DIRECTIONS: Copy the material below line for line without changing anything, and leave the pictures out of your copy.
━━━━━ SOURCE MATERIAL ━━━━━
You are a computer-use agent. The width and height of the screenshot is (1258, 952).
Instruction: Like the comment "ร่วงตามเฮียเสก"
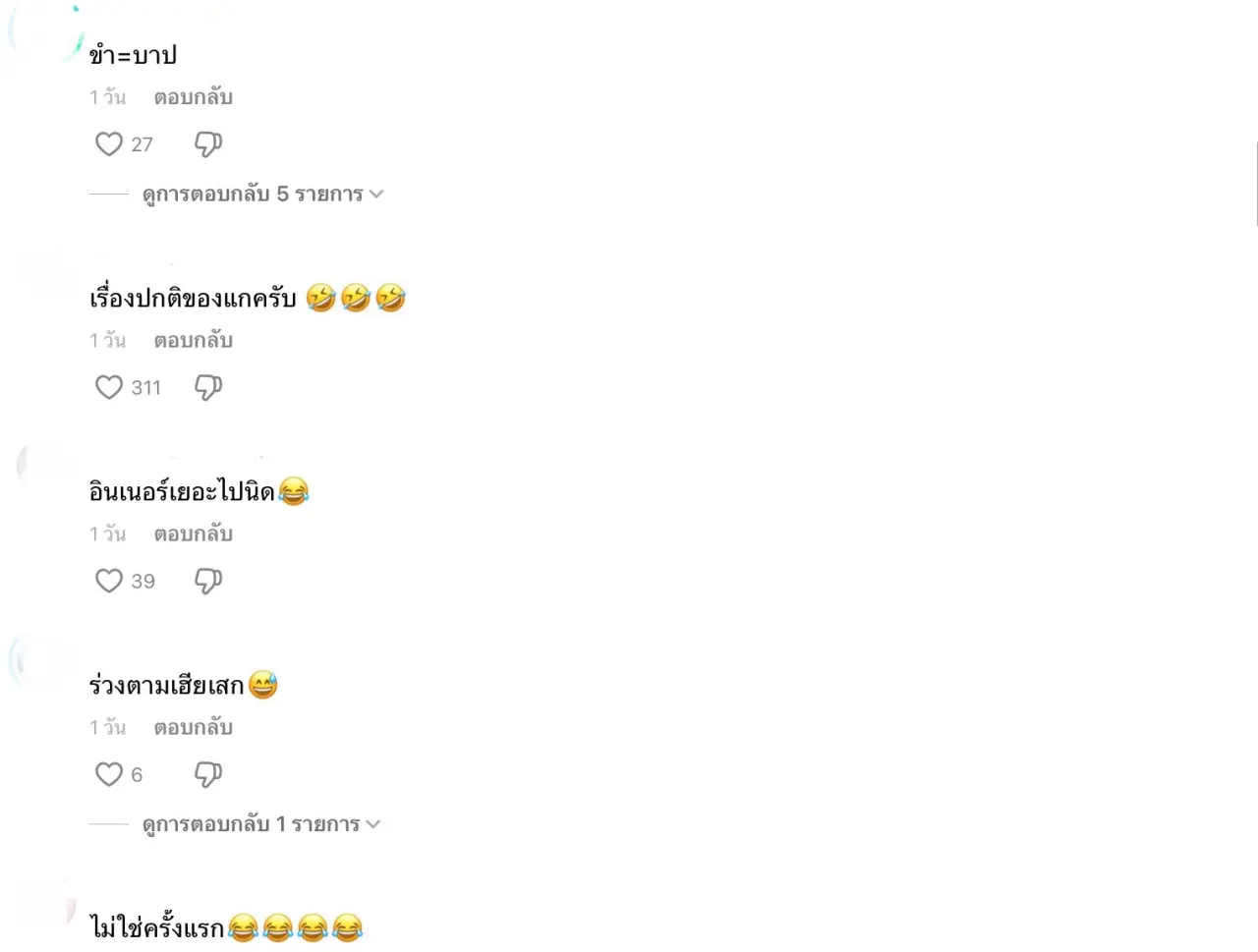[109, 774]
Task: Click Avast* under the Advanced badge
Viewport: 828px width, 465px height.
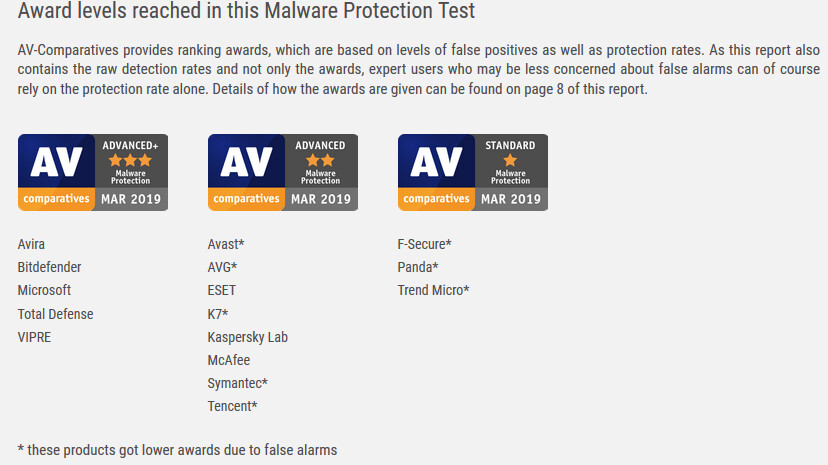Action: point(226,244)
━━━━━
FULL ANSWER:
You are a computer-use agent. The width and height of the screenshot is (1258, 952).
Instruction: Like the comment "ร่วงตามเฮียเสก"
[109, 774]
Task: Click Avast* under the Advanced badge
Viewport: 828px width, 465px height.
Action: point(226,244)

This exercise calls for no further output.